* [EXERCISE DESCRIPTION] At the line containing "You are a computer-use", begin an exact copy, and continue through the last line of the entries below. Leave out any pictures.

===== DATA FOR THIS TASK

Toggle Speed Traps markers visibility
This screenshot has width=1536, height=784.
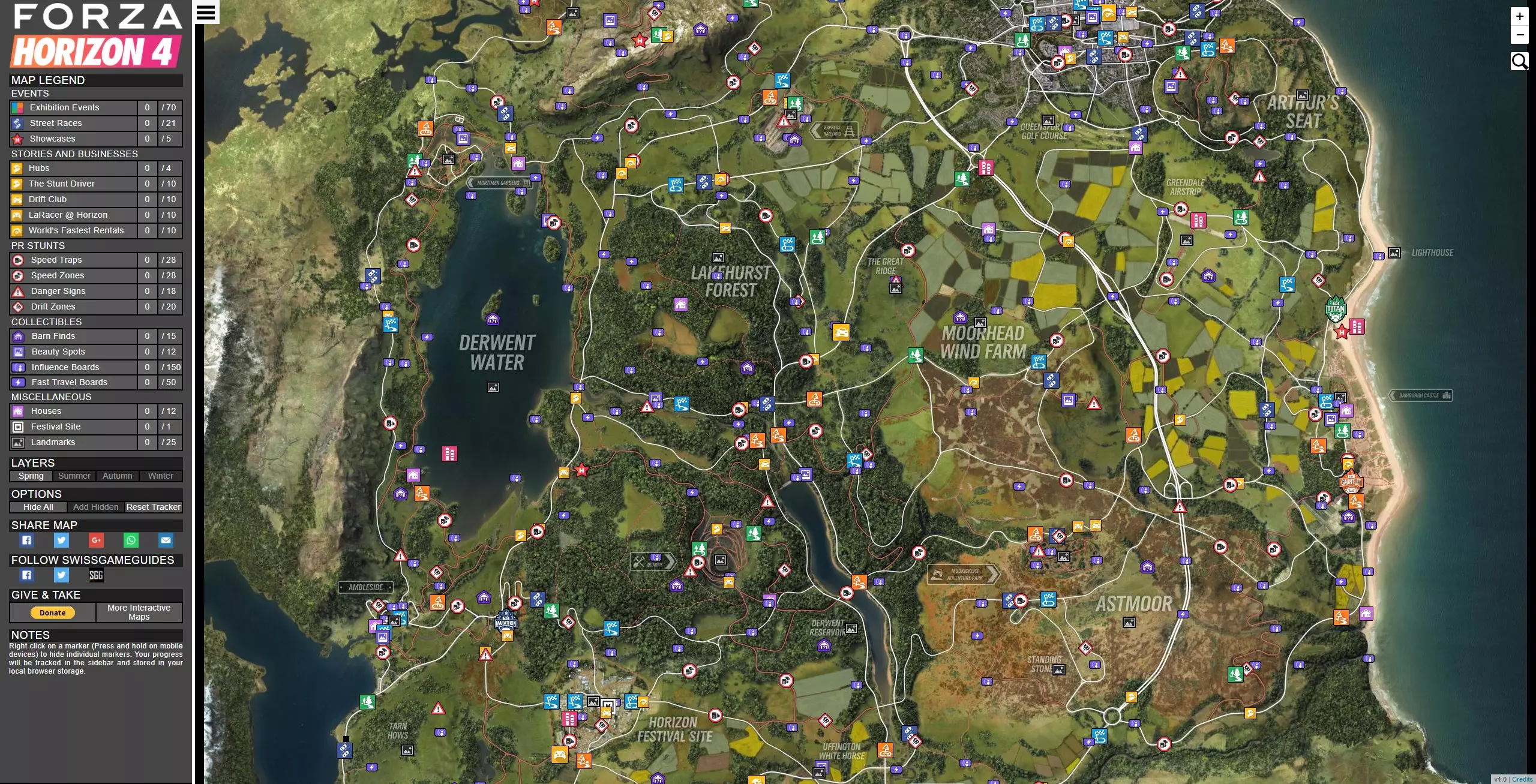(56, 260)
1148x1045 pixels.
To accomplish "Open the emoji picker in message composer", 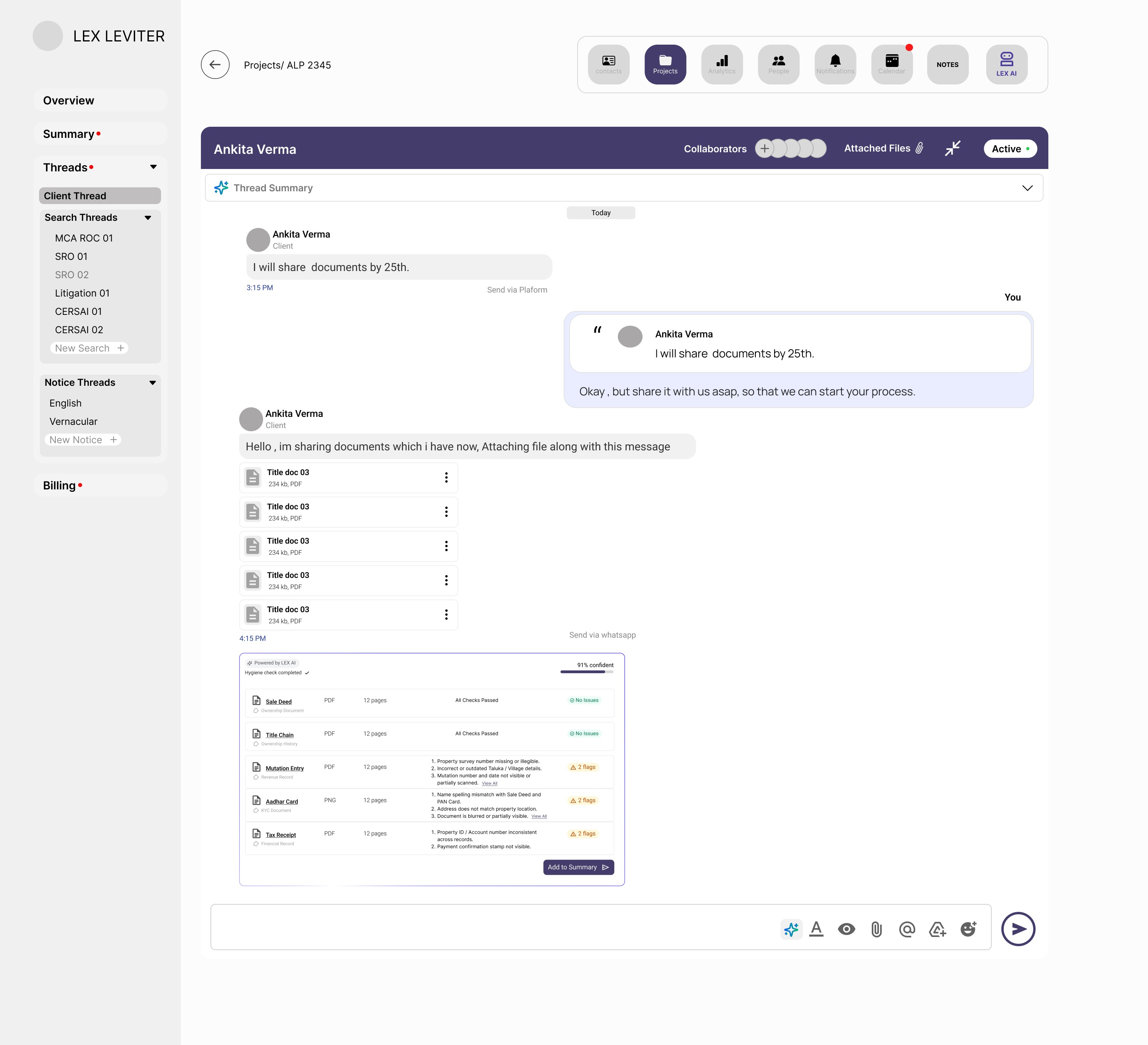I will (968, 929).
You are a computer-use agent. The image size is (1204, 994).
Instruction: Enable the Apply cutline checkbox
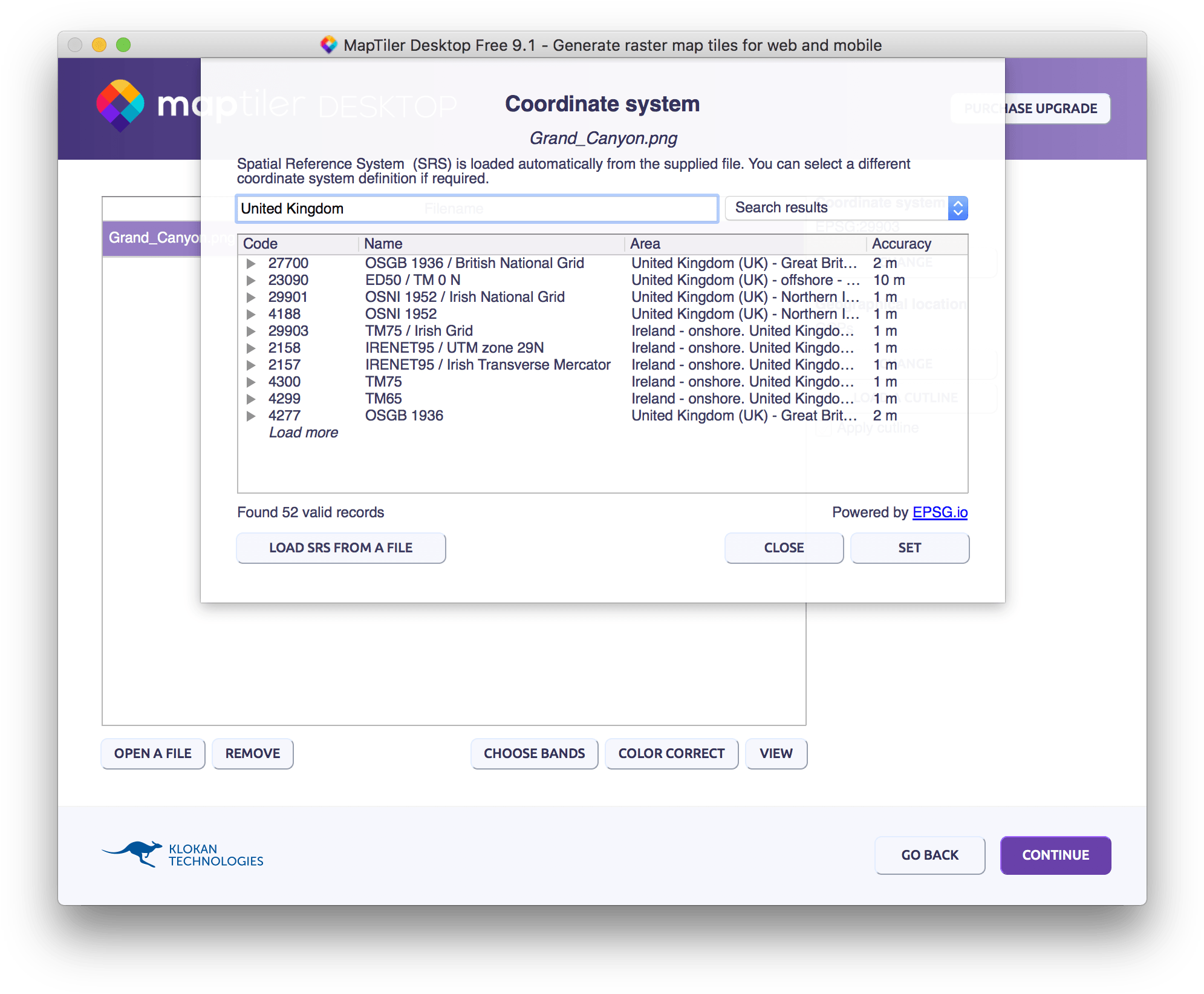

==========

* [SOLVED EXERCISE]
You are a computer-use agent. The image size is (1204, 994).
Instruction: Enable the Apply cutline checkbox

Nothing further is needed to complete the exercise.